The issue was discussed at last night’s meeting of the ICSA National Executive, which was attended by Minister for Agriculture, Food and the Marine, Simon Coveney. The changes, which came into effect on the 1st of January this year, mean that when two or more TB reactors are discovered on a farm, herds adjoining that holding are restricted, pending a clear test, if they have not been tested clear in the previous four months. Cattle can only be moved on or off the farm if they are being sent for slaughter, until the herd clears a test.
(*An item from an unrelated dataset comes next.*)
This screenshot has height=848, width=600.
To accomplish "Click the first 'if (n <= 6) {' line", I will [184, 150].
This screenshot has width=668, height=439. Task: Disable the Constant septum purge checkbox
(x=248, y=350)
ICSA Rural Development Chairman John Barron said: “While we fully appreciate and support the Minister’s goal to eradicate TB in Ireland, we feel these restrictions are too much of a burden on farmers. It’s particularly worrying for suckler farmers who need to get their weanlings to the mart to sell them. A contiguous breakdown is potentially disastrous for suckler farms.”
In recent days, the Minister has issued a statement clarifying the Government’s position on the new contiguous testing arrangements. He reiterated that statement at last night’s meeting, emphasising that restrictions will be examined on a case-by-case basis, and only herds which are identified as being “genuinely relevant to the breakdown” will be restricted.
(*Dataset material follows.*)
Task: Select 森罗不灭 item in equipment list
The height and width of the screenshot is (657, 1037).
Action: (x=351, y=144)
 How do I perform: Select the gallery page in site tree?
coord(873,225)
Mr. Barron said: “This clarification is to be welcomed – however the fact remains that a TB breakdown in one herd has the very real potential to lock up several other herds, and possibly several parishes. The average Irish herdowner operates across three separate blocks of land, and many farms are fragmented even further. One farmer could have a dozen or more neighbours and in those situations, the possibility of being restricted is quite high.”
“We also have to think about farms which may be adjacent to an industrial feedlot, which often have almost permanent TB reactor issues. Are these farmers supposed to cope with an endless cycle of restriction and re-testing?”
“With advances in technology, the Department is now able to cut off all avenues of sale at the click of a mouse. What we are looking for is a guarantee that there will be flexibility in these measures, and only genuinely high-risk herds are restricted. Not being able to sell your cattle as normal can lead to severe hardship and this has to be avoided.”